🤖 AI Summary
This paper investigates the $L_p$ approximation capability of ReLU convolutional neural networks (CNNs) for $m$-th order mixed-smooth functions in Korobov spaces. To address the curse of dimensionality and the classical bottleneck of second-order convergence rates in high-dimensional function approximation, we propose a CNN construction based on high-order sparse grid bases. We establish, for the first time, the exact representation of high-order sparse grid functions by ReLU CNNs.
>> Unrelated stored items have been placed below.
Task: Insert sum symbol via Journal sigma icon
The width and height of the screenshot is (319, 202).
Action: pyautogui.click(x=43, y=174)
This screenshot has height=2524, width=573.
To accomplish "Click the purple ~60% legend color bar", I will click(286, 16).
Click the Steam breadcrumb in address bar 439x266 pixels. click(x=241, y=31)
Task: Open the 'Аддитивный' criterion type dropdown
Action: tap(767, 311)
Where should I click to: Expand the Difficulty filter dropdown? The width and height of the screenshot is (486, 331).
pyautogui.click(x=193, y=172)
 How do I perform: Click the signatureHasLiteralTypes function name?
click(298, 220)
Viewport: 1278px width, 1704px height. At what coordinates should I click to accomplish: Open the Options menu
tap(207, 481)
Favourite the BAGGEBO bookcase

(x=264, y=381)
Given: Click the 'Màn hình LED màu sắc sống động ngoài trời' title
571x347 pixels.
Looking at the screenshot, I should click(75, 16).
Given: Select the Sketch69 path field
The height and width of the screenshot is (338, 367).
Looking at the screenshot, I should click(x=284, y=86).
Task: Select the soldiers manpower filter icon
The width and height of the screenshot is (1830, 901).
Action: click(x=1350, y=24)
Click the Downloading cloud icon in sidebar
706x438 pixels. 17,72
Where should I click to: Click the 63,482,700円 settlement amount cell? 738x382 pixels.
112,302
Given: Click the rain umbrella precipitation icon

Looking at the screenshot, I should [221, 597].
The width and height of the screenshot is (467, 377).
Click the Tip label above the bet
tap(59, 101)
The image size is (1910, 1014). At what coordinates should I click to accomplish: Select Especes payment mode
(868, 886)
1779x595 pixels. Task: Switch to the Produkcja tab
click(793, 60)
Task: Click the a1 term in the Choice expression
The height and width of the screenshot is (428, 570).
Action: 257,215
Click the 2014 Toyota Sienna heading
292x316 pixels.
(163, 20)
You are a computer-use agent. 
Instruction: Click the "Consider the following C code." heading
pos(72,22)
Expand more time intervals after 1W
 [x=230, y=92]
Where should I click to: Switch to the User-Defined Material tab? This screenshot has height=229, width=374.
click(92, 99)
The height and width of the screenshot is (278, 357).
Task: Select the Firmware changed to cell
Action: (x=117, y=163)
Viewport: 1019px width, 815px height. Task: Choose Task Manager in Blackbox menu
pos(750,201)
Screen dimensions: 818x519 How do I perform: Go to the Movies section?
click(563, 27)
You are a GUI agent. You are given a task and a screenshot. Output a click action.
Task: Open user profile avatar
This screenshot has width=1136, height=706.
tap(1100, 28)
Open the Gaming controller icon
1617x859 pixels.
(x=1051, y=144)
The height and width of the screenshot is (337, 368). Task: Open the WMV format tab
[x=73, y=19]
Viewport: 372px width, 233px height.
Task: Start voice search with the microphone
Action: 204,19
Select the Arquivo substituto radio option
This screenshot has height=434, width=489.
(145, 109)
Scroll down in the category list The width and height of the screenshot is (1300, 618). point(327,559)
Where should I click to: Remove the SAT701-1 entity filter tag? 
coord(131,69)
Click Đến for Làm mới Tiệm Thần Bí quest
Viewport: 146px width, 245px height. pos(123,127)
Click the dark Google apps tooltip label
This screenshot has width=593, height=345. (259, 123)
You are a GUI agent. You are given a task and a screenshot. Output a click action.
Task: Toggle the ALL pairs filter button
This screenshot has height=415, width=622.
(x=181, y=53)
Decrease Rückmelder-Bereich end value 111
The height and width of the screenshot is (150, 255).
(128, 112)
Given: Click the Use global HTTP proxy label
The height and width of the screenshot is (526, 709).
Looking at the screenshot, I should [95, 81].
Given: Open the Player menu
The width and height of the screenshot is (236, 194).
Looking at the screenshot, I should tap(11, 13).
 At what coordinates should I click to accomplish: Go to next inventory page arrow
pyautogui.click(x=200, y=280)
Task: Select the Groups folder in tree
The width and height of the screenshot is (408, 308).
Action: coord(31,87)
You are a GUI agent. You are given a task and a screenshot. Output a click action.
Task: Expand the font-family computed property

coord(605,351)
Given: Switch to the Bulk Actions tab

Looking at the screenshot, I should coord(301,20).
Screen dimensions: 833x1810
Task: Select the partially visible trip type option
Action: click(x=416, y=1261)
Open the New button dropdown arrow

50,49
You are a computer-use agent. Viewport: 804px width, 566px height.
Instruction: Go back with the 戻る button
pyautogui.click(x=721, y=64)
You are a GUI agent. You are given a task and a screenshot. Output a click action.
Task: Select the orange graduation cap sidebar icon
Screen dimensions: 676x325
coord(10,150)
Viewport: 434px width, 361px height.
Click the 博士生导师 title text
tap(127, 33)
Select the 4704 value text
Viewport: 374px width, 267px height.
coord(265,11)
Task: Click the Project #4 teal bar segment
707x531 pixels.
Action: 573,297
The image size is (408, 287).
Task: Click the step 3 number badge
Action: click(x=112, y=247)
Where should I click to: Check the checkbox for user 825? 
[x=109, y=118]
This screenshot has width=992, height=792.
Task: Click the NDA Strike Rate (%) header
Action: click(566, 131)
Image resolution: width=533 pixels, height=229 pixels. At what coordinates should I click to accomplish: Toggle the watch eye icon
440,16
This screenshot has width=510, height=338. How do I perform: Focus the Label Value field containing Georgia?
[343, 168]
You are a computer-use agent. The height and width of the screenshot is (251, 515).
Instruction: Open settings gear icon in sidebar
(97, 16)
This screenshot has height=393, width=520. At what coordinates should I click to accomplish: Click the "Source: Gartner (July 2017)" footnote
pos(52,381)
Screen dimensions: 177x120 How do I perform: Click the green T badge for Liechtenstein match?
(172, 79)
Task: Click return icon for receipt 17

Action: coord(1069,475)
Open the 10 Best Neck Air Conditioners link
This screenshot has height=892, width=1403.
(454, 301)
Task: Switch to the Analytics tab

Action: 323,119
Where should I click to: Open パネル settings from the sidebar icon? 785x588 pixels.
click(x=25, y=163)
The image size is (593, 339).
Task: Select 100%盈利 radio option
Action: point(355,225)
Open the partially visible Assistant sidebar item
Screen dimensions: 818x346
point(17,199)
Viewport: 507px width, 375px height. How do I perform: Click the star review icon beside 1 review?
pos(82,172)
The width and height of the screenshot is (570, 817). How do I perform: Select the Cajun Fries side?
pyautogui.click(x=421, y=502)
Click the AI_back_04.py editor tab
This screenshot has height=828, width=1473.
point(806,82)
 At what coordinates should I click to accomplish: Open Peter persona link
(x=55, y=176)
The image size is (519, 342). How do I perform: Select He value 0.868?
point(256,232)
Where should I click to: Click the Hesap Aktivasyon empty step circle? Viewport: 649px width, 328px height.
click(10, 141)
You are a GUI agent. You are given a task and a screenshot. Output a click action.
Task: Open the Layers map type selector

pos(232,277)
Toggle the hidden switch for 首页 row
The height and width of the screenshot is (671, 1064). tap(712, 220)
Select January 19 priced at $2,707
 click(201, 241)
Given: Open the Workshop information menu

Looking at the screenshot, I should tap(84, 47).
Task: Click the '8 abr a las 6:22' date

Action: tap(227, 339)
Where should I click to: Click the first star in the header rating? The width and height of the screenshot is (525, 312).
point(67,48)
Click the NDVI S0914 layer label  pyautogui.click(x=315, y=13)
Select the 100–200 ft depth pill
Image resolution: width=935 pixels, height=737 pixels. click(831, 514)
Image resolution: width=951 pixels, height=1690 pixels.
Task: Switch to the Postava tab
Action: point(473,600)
By leveraging mixed derivative regularity characterizations and refined $L_p$ error analysis, we prove that under an $(m+1)$-th order mixed smoothness assumption, deep CNNs achieve an approximation rate of $O(L^{-(m+1)} log^alpha L)$, where $L$ denotes the number of parameters—thereby surpassing the classical second-order limit. This result demonstrates that network depth is a critical mechanism enabling high-order approximation and provides theoretical justification for how deep learning mitigates the curse of dimensionality.
📝 Abstract
This paper investigates the $L_p$ approximation error for higher order Korobov functions using deep convolutional neural networks (CNNs) with ReLU activation. For target functions having a mixed derivative of order m+1 in each direction, we improve classical approximation rate of second order to (m+1)-th order (modulo a logarithmic factor) in terms of the depth of CNNs. The key ingredient in our analysis is approximate representation of high-order sparse grid basis functions by CNNs. The results suggest that higher order expressivity of CNNs does not severely suffer from the curse of dimensionality.